In this study, 41 percent of patients taking Alecensa experienced disease progression or death, compared with 61 percent of those taking Xalkori—a 50 percent reduction. The median duration of progression-free survival was 25.7 months and 10.4 months, respectively.
“Nobody imagined it would be possible to delay advanced lung cancer progression by this much,” Shaw said. “Most targeted therapies for lung cancer are associated with a median progression-free survival of roughly 12 months.”
The objective response rate was 83 percent in the Alecensa group and 76 percent in the Xalkori group. Four people taking Alecensa and one person taking Xalkori had complete responses. Six percent and 16 percent, respectively, had stable disease.
Just 9 percent of Alecensa recipients had cancer progression in their central nervous system after a year, compared with 41 percent of those taking Xalkori, showing that Alecensa is better at getting through the blood-brain barrier. About twice as many people taking Alecensa experienced improved central nervous system disease (59 percent versus 26 percent).
Unlike the EFGR inhibitor trial, higher effectiveness did not come with worse side effects in the ALK inhibitor study; in fact, the newer drug was generally better tolerated.
Forty-one percent in the Alecensa group and 50 percent in the Xalkori group had severe adverse events. A similar proportion stopped treatment due to adverse events in both groups (11 percent and 13 percent, respectively). The most common severe side effect was elevated liver enzymes.
Based on these findings, Alecensa should be considered the new standard of care for people with previously untreated advanced ALK-positive non–small cell lung cancer, the researchers concluded.

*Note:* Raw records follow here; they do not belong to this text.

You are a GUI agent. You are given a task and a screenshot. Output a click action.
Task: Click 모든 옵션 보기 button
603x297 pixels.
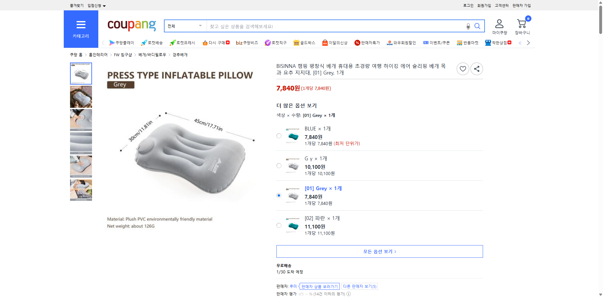coord(379,251)
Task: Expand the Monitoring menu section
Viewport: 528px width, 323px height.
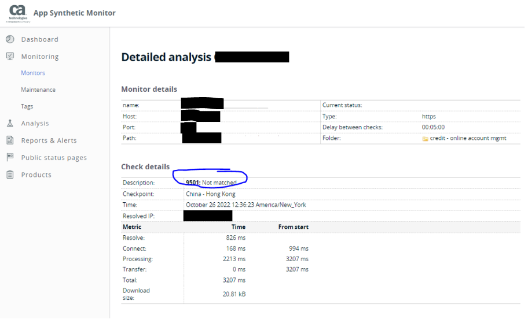Action: pos(40,57)
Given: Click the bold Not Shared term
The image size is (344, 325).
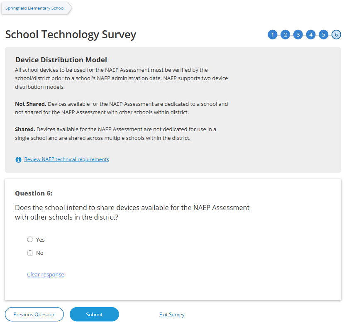Looking at the screenshot, I should click(x=30, y=104).
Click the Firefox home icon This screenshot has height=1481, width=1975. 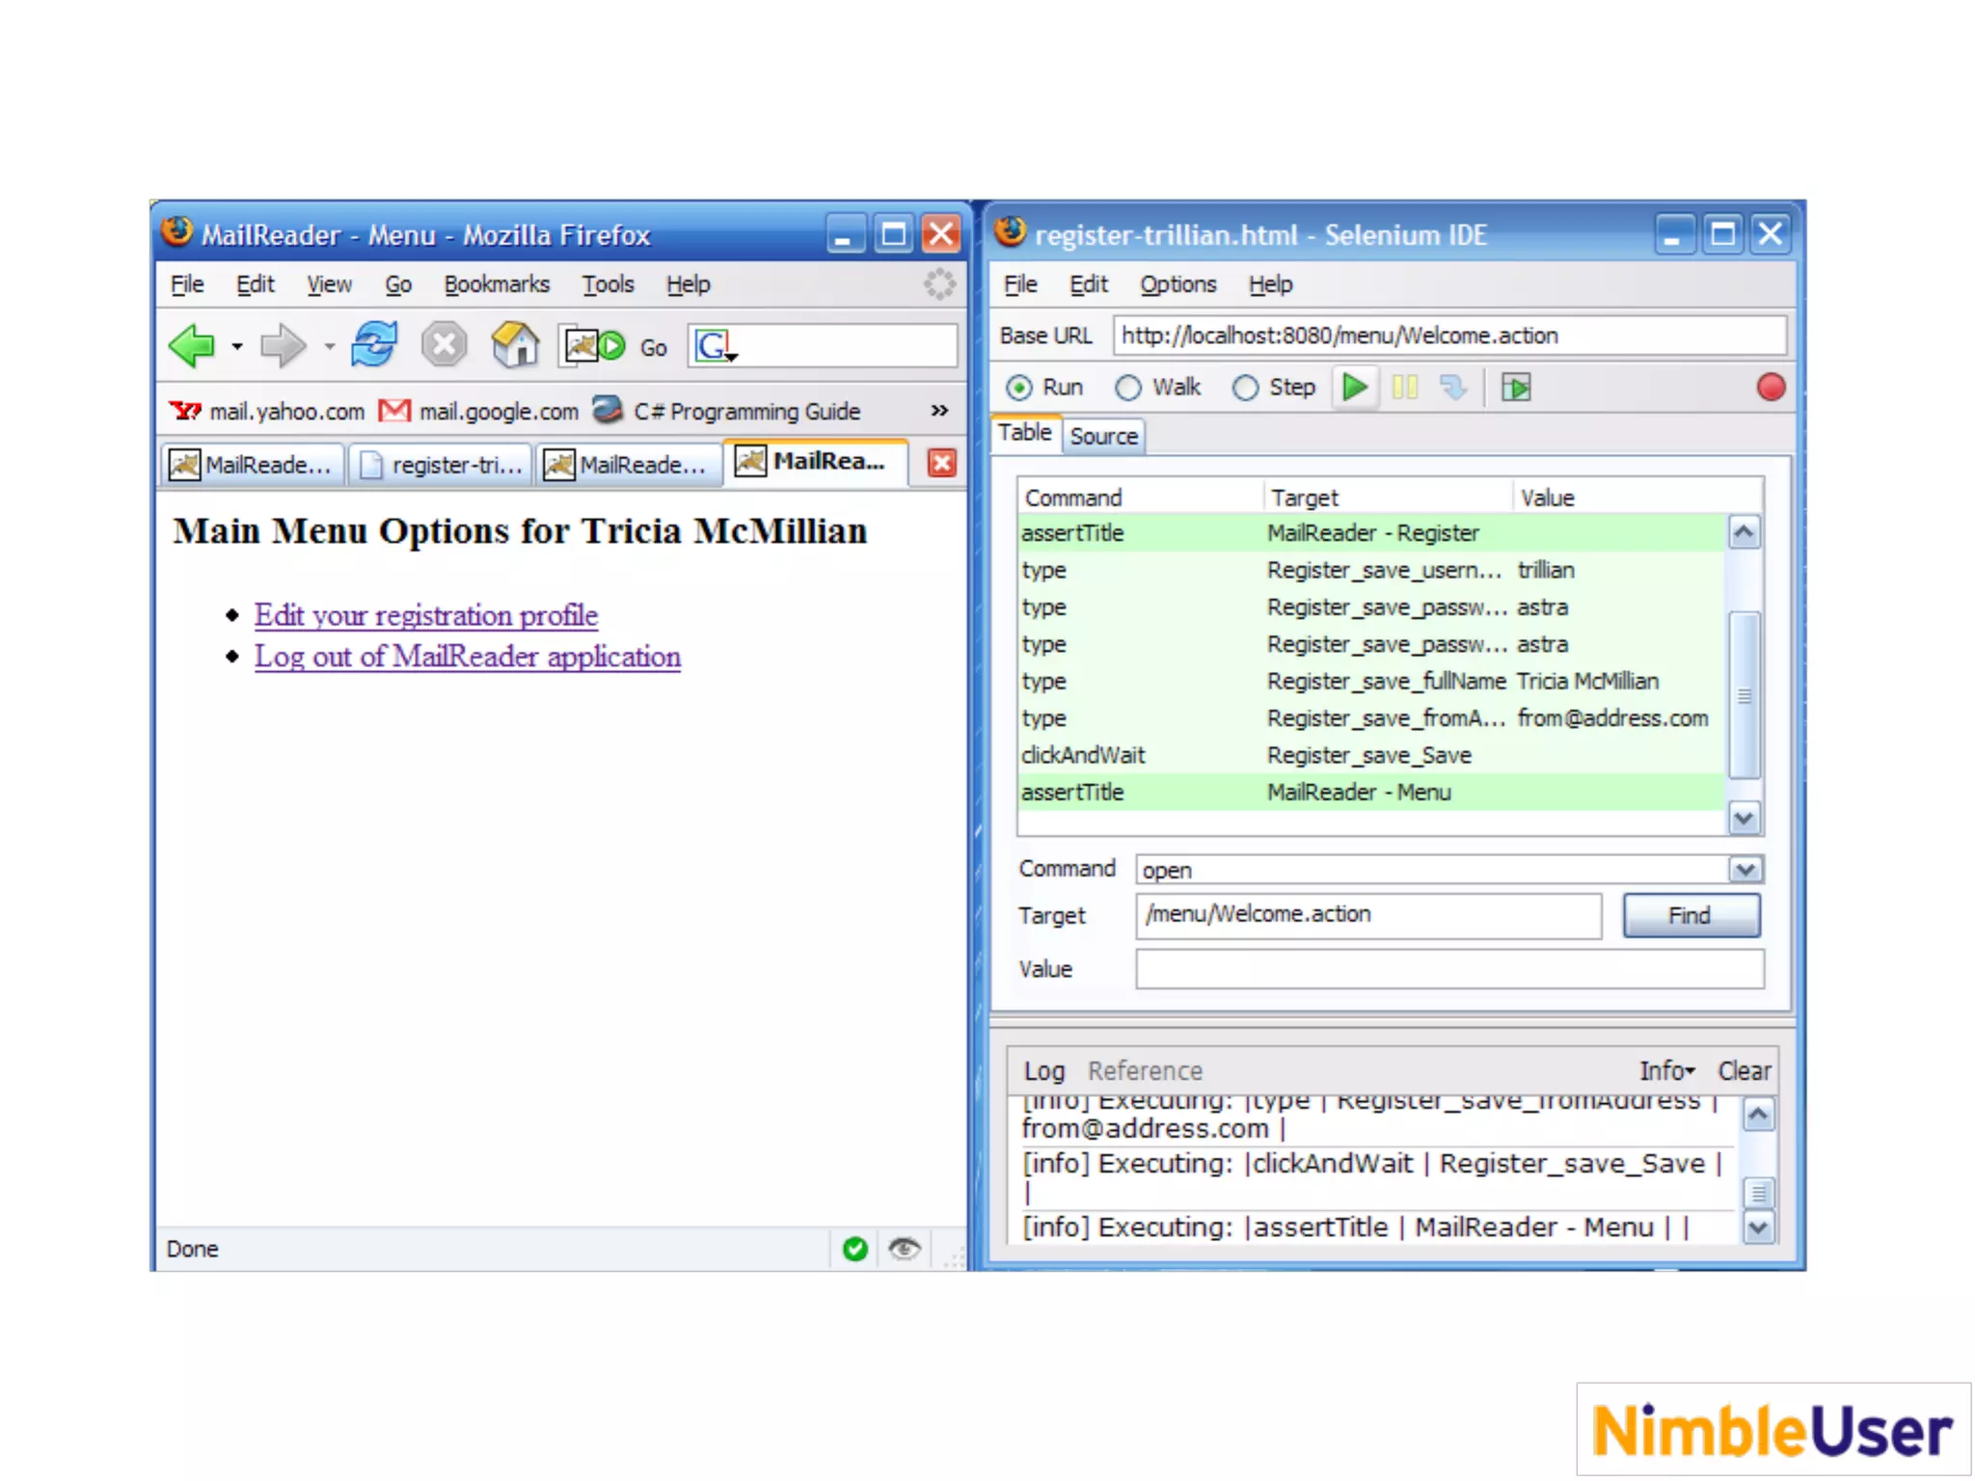pos(515,345)
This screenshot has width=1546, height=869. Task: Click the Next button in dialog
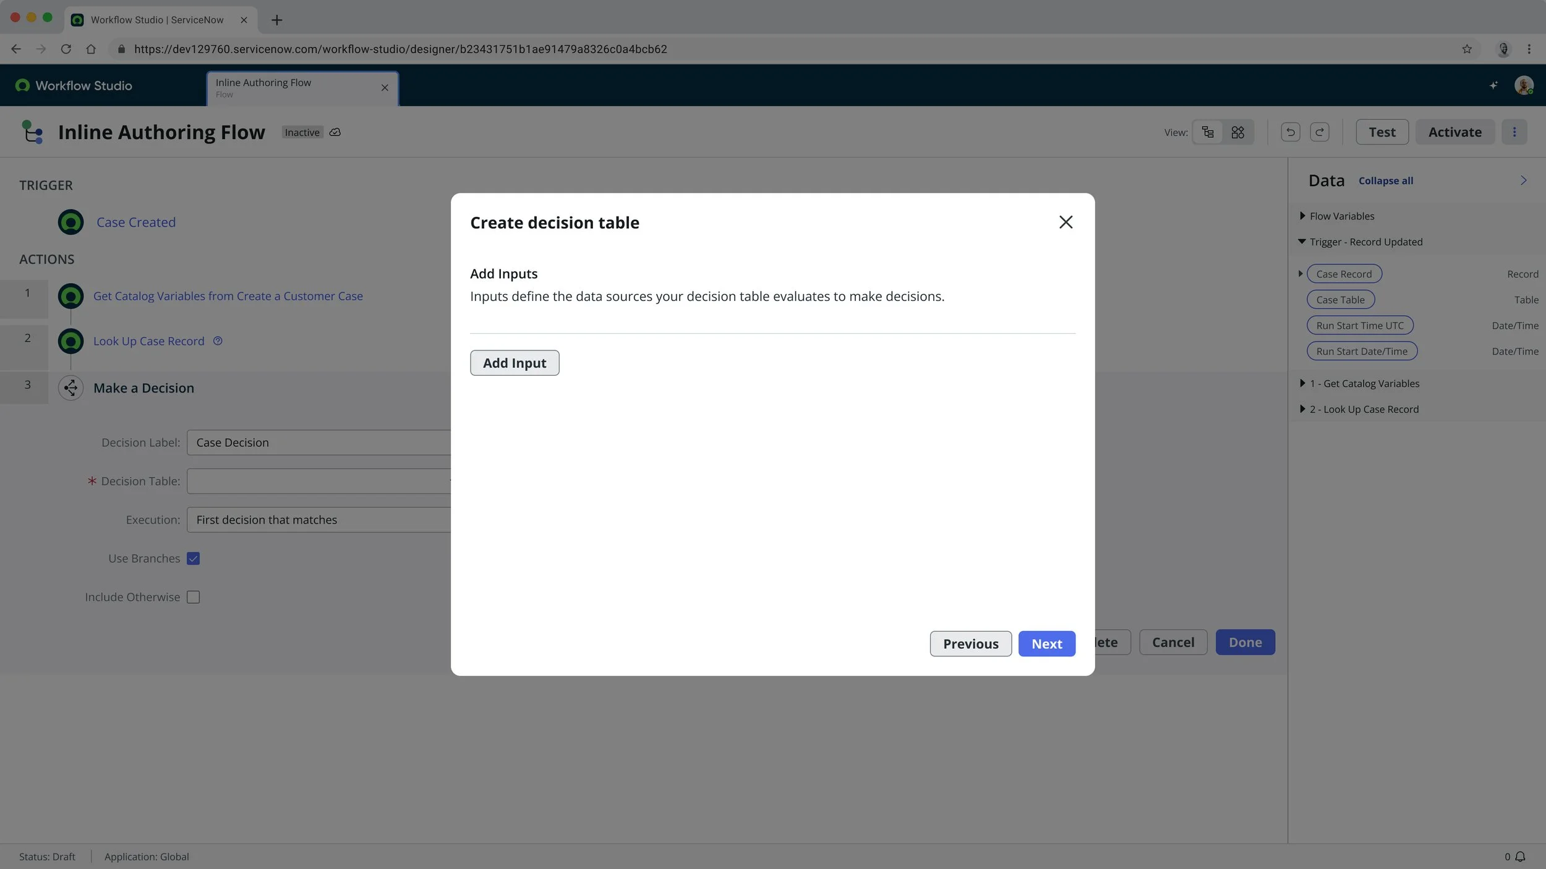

“The fact that this second-generation targeted treatment halted advanced lung cancer growth for more than two years while preventing brain metastases is a remarkable result in this difficult disease,” John Heymach, MD, of the University of Texas MD Anderson Cancer Center, said in an ASCO press statement. “Thanks to this advance, we are on the road to helping these patients live longer and better.”